Hey all,
I am working on a project that involves the implementation of the InfiniBand architecture into the hardware, then the implementation of a corresponding library that wraps the InfiniBand verbs in developer friendly functions. In our previous updates, we were running RedHat 7.9, which was fully functional and working as expected. However, with our next release, we will be making the upgrade to RedHat 8.6. In preparation for that, we have begun creating the system drives and testing for the major release. There is one major bug that we are seeing that I have put a large amount of time and effort into that I can’t see to pin down but continues to get weirder and weirder.

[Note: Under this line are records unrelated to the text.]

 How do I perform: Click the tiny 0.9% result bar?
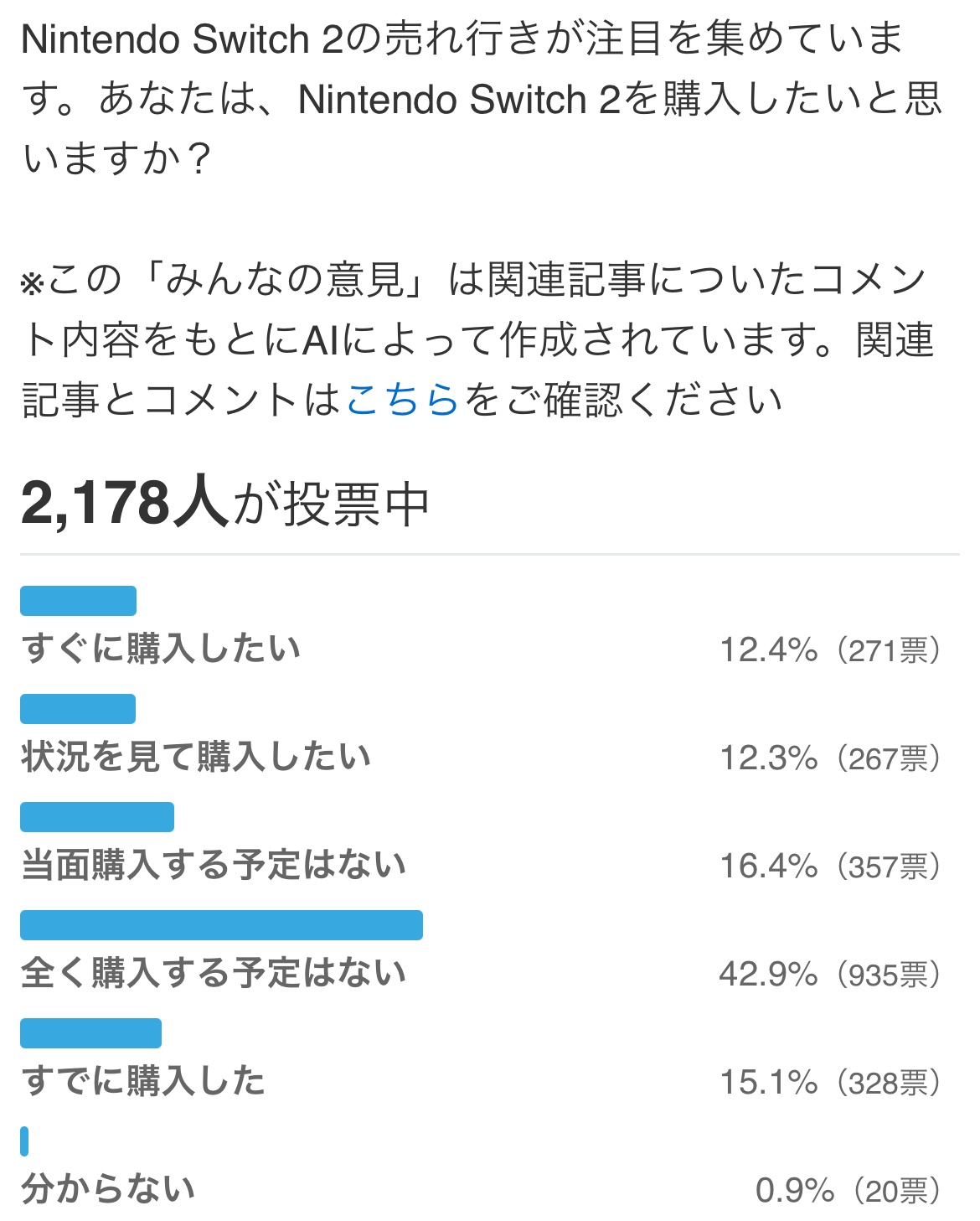click(x=24, y=1141)
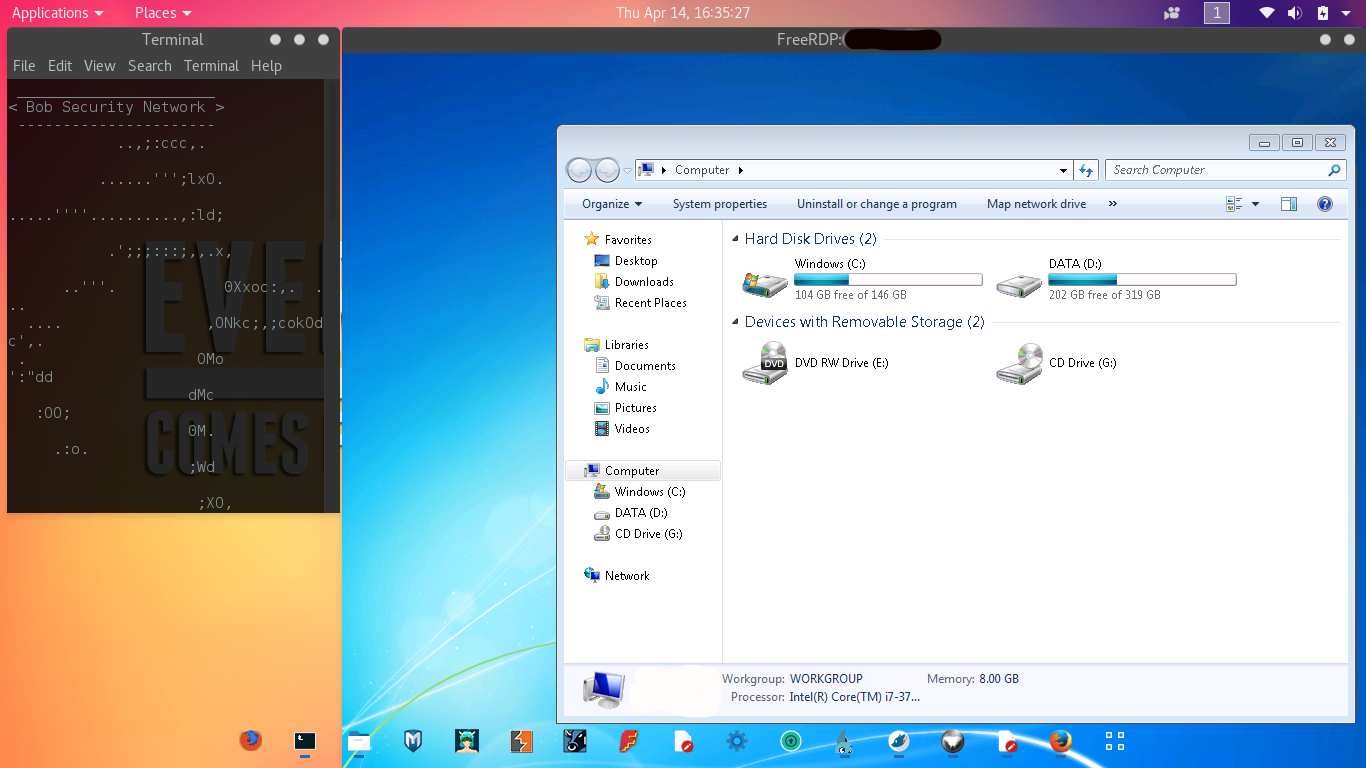Open the Change your view dropdown arrow
1366x768 pixels.
(1253, 204)
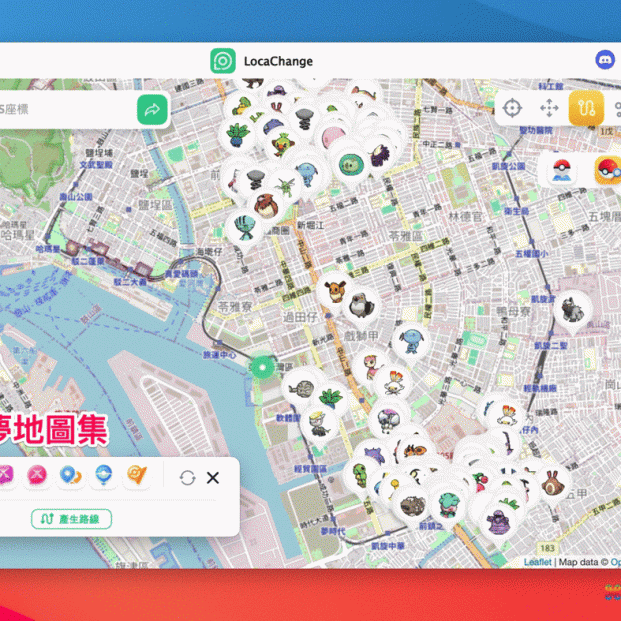Activate the yellow multi-stop route mode
This screenshot has width=621, height=621.
coord(586,108)
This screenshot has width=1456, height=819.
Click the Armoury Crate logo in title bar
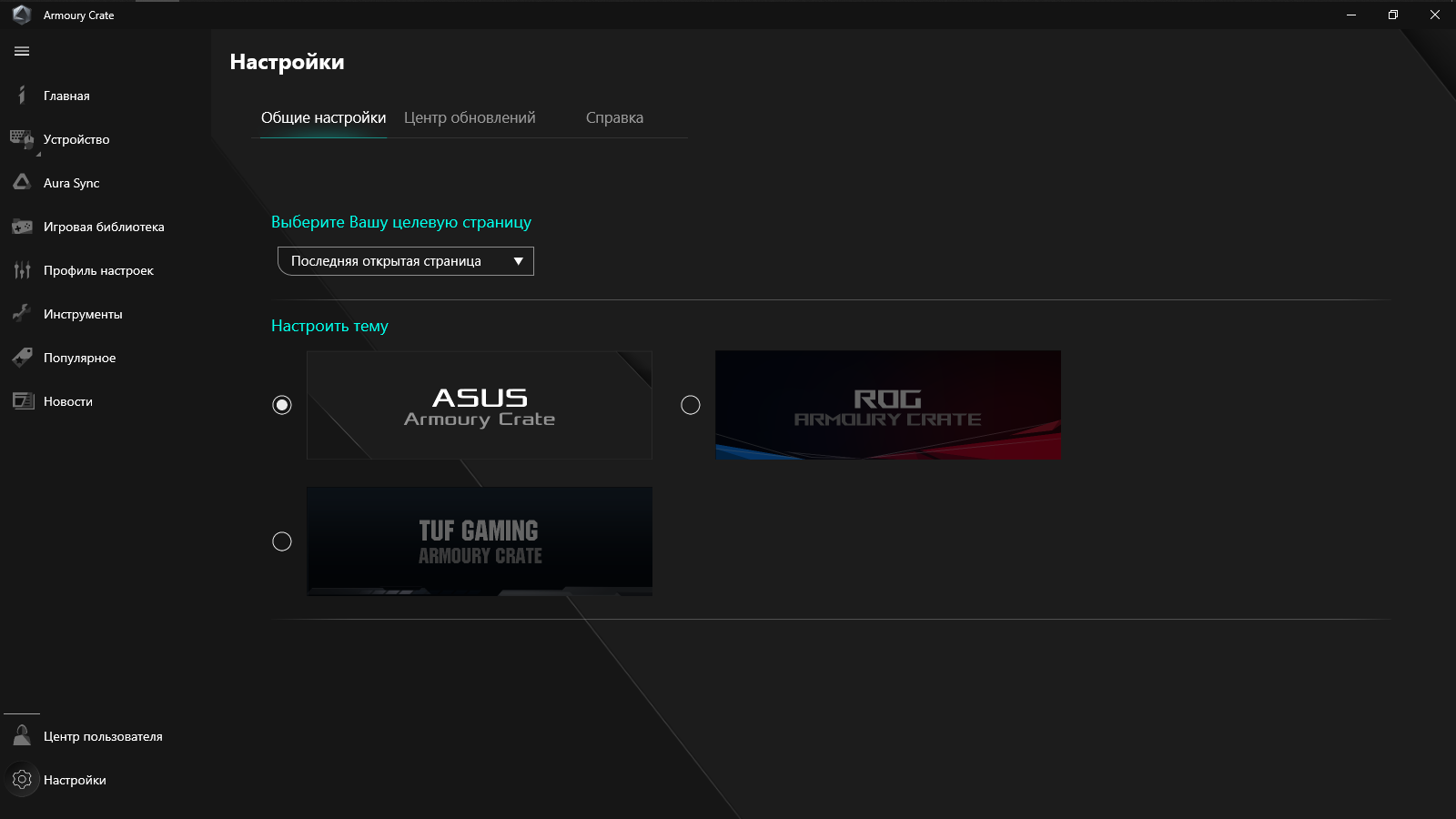(x=20, y=15)
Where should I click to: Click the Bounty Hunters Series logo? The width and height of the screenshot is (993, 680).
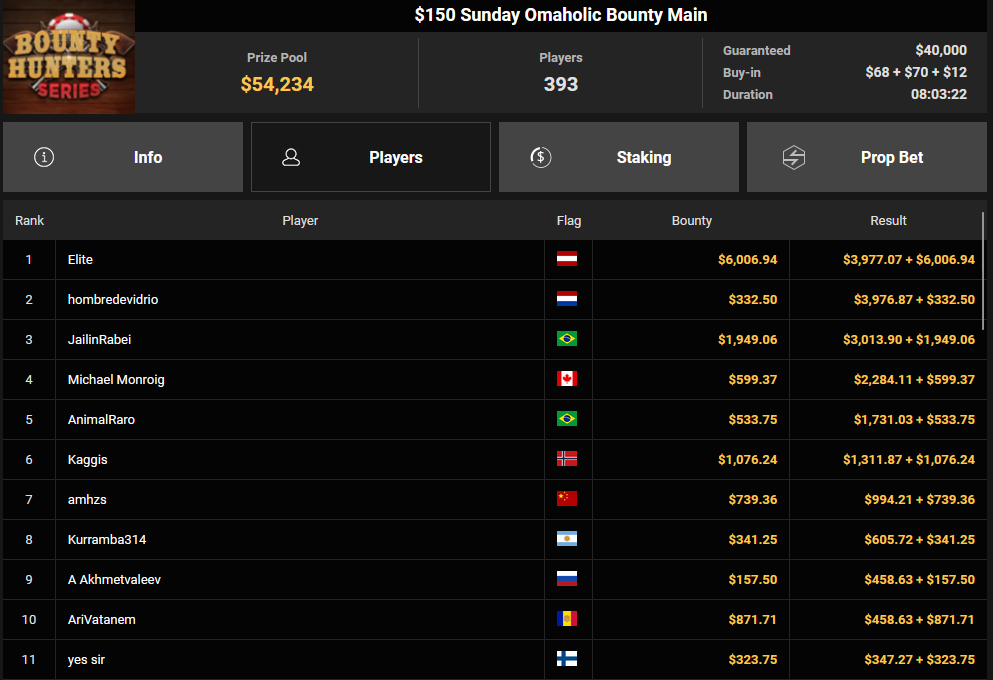[x=68, y=58]
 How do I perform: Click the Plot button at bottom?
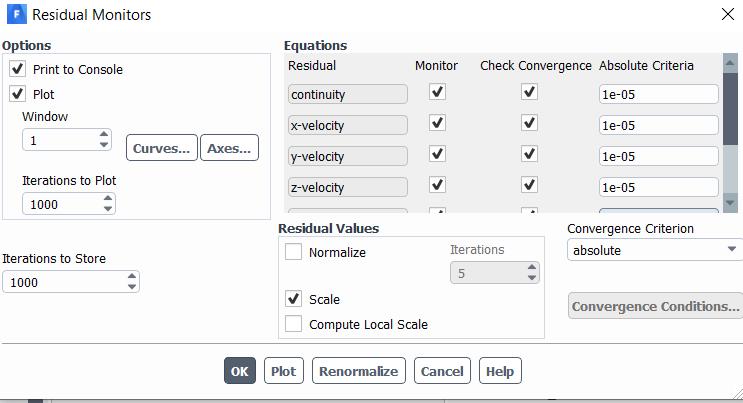point(283,371)
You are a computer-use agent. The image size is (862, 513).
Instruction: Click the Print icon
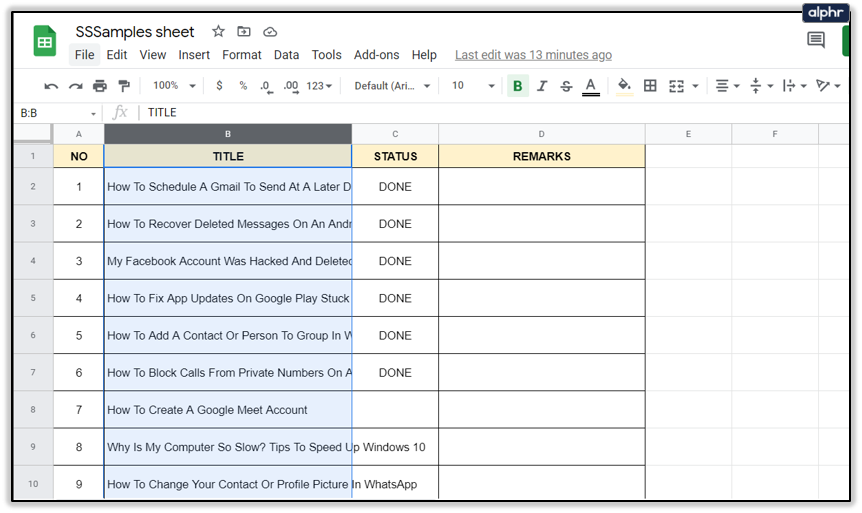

To preface everything, I have set the values of /etc/security/limits.conf attributes to allow the amount of memory locked by a process to be unlimited, as well as a few other settings.
* hard memlock unlimited
* soft memlock unlimited
For reference, there are two main ways a developer can start our software: Executing a script via command line or using a dropdown menu on the GUI.
When we are starting the software via the dropdown menu, the dropdown button is able to execute a script that will start the software with no problems. The InfiniBand verbs can be started, but the caveat to this is we are unable to start our sims via the dropdown. Technically, we could for a developer environment, but due to the option of several arguments on the simulation scripts, we would not want to start them this way.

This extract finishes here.